British Member of Parliament, Michael Meacher, September 6, 2003 -- "This war on terrorism is bogus: The 9/11 attacks gave the US an ideal pretext to use force to secure its global domination. The overriding motivation for this political smokescreen is that the US and the UK are beginning to run out of secure hydrocarbon energy supplies."

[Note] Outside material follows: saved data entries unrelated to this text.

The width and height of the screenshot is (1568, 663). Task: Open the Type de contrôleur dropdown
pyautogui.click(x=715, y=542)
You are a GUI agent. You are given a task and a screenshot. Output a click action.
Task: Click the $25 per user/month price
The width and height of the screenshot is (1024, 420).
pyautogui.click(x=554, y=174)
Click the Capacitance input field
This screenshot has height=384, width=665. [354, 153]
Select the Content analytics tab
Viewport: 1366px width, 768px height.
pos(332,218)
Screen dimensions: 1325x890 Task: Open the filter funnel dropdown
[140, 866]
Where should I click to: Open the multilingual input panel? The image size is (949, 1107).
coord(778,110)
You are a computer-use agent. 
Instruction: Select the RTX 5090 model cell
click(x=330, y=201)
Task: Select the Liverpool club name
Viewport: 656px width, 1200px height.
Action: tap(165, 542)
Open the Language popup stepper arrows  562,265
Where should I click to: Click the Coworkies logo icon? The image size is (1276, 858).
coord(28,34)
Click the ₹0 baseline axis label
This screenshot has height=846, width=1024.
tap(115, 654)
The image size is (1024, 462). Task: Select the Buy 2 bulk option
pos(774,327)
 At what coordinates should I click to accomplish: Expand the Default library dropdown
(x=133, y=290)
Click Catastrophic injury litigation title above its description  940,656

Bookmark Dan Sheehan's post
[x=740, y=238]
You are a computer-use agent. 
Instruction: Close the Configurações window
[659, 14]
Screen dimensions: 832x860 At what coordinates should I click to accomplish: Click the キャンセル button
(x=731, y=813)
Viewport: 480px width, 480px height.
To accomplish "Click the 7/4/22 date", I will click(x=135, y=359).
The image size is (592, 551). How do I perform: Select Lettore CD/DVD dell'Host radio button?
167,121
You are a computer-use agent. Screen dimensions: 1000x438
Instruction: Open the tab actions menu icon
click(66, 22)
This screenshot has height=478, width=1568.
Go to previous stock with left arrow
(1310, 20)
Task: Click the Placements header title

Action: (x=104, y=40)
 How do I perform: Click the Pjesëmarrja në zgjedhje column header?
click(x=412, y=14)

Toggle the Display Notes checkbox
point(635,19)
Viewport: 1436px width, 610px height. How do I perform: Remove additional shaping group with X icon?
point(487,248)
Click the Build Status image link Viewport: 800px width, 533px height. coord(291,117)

"He who owns the oil will own the world."

sheba69
Sunday, September 27, 2009 1:47 PM
Thank you Addley for the sum up which needs no rocket scientist to put together. But what are we going to do with naive and shameless people standing up at the Security Council damning Iran and drawing lines on the sand, whilst not a whisper is raised when the same offenses against humanity are carried out by Israel. What moral courage does these admonitions carry or adhered to, when it comes out of a cat who is scarred stiff and powerless by the mouse.